Yes, if you look in isolation and out of context, however when you get to Morrowind, the quests have skill level requirements, you recieve names like apprentice, journeyman and etc..., most jobs an apprentice does are shit jobs as expected, you only start getting more interesting jobs at higher levels and the kill quests involve you following NPC directions to find someone in some hut in some God forsaken bizarre ash land instead of having a arrow pointing there so a "simple" kill quest become kind of mini adventure and as the enviroment of Morrowind is extremely original, going around picking flowers and killing things while sightseeing the bizarre arquitecture and strange world is fun.

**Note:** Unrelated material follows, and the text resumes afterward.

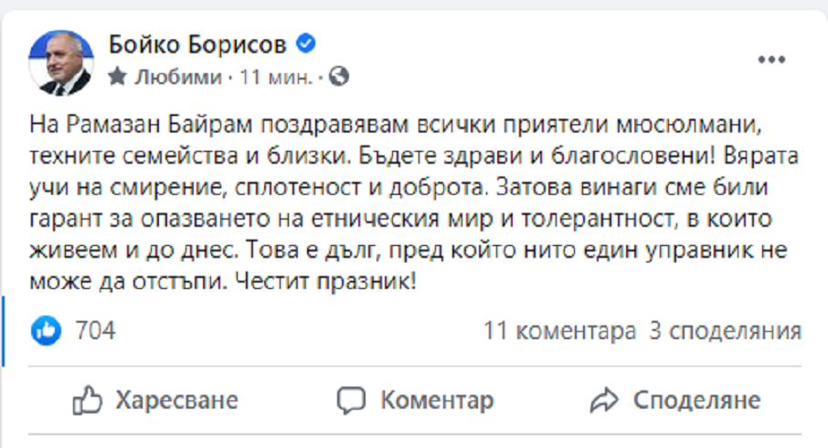Image resolution: width=828 pixels, height=448 pixels.
Task: Click the speech bubble comment icon
Action: (x=351, y=400)
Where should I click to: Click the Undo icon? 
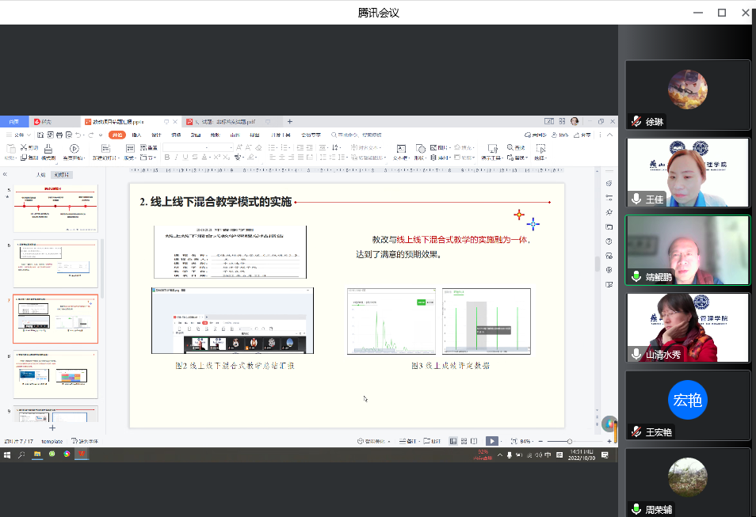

Of course, you could get that same system, transplant it to another game and have a much worse effect, so when people start talking of fetching/kill quests without mentioning the context they are in, it is very hard to judge a game that way, if you didnt like Morrowind aesthetics and original lore, you would hate the fetch quests much more than someone who did liked it as they depended of you liking the world. You do your quests, learn interesting lore while learning the lay of the land what is very fun, they are an excellent excuse for you to travel around.
If those quests were more involved, would they be better? Yes, but realistically with so many guilds, you cant make every single quest more involved and some quests, really dont need to be more involved because the fuction they accomplish dont require that. Also, more "involved" quests many times end being into tuning the quests into stupid gimmicky fests or you getting a basic kill quest and adding alot of copy paste filler in the way that is what Bethesda had been doing since Oblivion. Realistically a game has content tier A, B and C, trying to make tier B and C into A is a very bad idea and will blow the budget of the game for no real gain (Do you really need an epic 3d chess twist where picking flowers end you getting to Oblivion every single time? Oblivion did that and was awful.) that is why I dont understand when people say they are against fetch quests as if that was an evil on itself. The question is if you use your content B and C well like teaching lore and game mechanics on an organic way to complement tier A and not just as purposeless filler throw away content.
When people talk of fetch quests, it is better to ask what gameplay function that quest accomplishes, yes, advancing the main story through tier C fetch quests is a bad idea but if you are trying to teach the player how the alchemy system works, experiment with the plants to learn their properties because you are on the mage's guild, getting him to pick flowers and craft potions isnt bad. When I hear from an open world RPG developer that they have 200 dungeons or 10k planets now with Starfield, I know that they are pretending that whole content is tier A when it is not, I know it pointless shit content just by the description, those 200 dungeons would be better to be reduced to 10 really good dungeons with some tier B and C content around to support them on a world worthy exploring.